Cell motion is important for all life, he continued. White blood cells move when they attack microbes that have invaded the body. A wound heals when newly grown cells move in to close it. But something about aggressive cancer cells causes them to move from the tumor where they originated into the blood stream, where they migrate to different organs and grow out of control.
Living cells often change shape, expand, or contract, and Coskun believes that he and his colleagues can create unique “personality profiles” of cancer cells.
Coskun and his colleague, Hasan Coskun, assistant professor of mathematics at Texas A&M University-Commerce, used a branch of physics called continuum mechanics to derive equations that describe cells’ appearance and behavior. They compared their model outcomes to findings from past cancer studies, which indicated that cancer cells are more deformable than normal cells.

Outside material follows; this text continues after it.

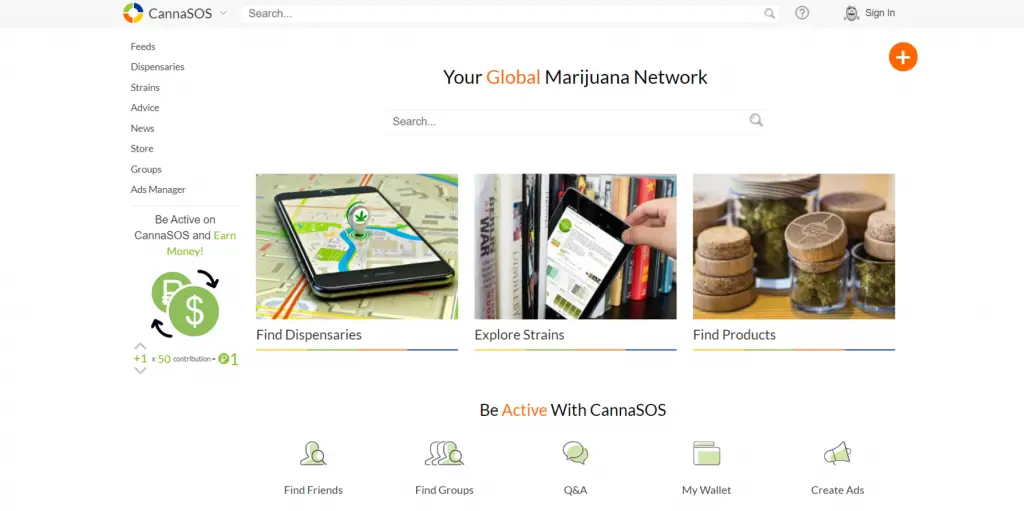Click the CannaSOS logo icon
The image size is (1024, 511).
click(133, 12)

The researchers discovered that their model results agree with those experimental findings.
Obtaining data from live cell image sequences to use as an input in the mathematical models is not easy. For this, Coskun collaborated with Hakan Ferhatosmanoglu, an associate professor, and his then-student, Ahmet Sacan, both of computer science and engineering at Ohio State. They created open source software called CellTrack to extract data from movies of cell motion.
Given a movie of live cells under the microscope, CellTrack tracks individual cells, extracts data that can be used in the mathematical models, and provides other useful statistical information about the motion.
Huseyin Coskun acknowledged the current limits of his methodology. The researchers were able to show that their mathematical models can be applied to analyze single cell motion and obtain useful information. They were also able to hypothesize a biological explanation for very complex mechanism of cell motion based on their mathematical model outcomes. But he and his partners need many more high-resolution movies of healthy cells and cancer cells to build upon this initial work. That’s why Coskun is setting up collaborations with medical researchers at Ohio State and other universities.
Coskun believes that mathematical techniques such as his are becoming more common in the biomedical sciences because they allow researchers to perform studies that would be too difficult, time-consuming or expensive in real life. He hopes his technique could be used to answer emerging questions in cell biology.